Fat embolism syndrome (FES) most commonly can occur after trauma in patients with long bone fractures. While the majority of FES cases present as a mild decrease in mental status, some may manifest as seizure activity. We describe a case of a young patient with traumatic fractures who developed FES leading to refractory status epilepticus and simultaneously required damage controlled orthopedic surgery. The role of imaging modalities including magnetic resonance imaging, transcranial Doppler, and transesophageal echocardiography in diagnosis is discussed, and a multidisciplinary approach to successful perioperative management is described.

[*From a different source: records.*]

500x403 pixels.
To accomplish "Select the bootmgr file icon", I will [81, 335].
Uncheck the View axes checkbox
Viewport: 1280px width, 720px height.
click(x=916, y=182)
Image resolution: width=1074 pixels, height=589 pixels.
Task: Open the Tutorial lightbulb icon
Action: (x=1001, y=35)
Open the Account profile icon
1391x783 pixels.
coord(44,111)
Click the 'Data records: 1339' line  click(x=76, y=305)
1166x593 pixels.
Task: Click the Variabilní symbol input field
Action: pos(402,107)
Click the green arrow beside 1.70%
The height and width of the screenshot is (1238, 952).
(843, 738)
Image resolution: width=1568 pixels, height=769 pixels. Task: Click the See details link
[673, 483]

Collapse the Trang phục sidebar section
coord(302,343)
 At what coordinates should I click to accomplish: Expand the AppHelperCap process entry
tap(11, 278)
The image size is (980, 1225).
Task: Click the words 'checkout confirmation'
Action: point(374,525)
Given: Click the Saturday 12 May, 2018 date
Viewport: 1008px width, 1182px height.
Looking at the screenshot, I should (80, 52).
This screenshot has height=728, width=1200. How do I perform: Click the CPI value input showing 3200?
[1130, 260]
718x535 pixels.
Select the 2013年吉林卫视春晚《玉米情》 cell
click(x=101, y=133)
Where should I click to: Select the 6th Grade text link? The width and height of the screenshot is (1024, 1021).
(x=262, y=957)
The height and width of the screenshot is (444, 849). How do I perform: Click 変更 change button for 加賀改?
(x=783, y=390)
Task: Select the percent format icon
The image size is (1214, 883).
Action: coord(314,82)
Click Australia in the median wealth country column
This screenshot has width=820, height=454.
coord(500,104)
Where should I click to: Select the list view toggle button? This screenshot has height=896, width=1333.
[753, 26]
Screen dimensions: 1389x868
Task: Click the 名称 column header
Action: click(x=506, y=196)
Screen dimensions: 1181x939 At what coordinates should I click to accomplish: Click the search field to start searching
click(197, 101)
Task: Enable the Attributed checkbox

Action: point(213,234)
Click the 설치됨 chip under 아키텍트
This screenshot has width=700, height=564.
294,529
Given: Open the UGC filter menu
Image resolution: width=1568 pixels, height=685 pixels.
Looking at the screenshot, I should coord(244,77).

Keywords: Fat embolism syndrome, multidisciplinary care, perioperative management, refractory status epilepticus


How to cite this article:
Watson W, Louro J, Dudaryk R. Perioperative management of massive fat embolism syndrome presenting as refractory status epilepticus. Int J Crit Illn Inj Sci 2018;8:107-10

How to cite this URL:
Watson W, Louro J, Dudaryk R. Perioperative management of massive fat embolism syndrome presenting as refractory status epilepticus. Int J Crit Illn Inj Sci [serial online] 2018 [cited 2023 Mar 30];8:107-10. Available from: https://www.ijciis.org/text.asp?2018/8/2/107/234580




   Introduction Top


Acute trauma with long bone fractures of the lower extremities is a known risk factor for fat embolism. Fat embolism syndrome (FES) occurs in a subset of patients who have fat emboli and consists of neurologic, respiratory, and cutaneous manifestations. Along with FES, paradoxical cerebral emboli can occur through venoarterial shunts and present as multifocal ischemic strokes. Neurologic dysfunction from FES is a poor prognostic indicator although the syndrome is usually self-limited and resolves with supportive management.[1]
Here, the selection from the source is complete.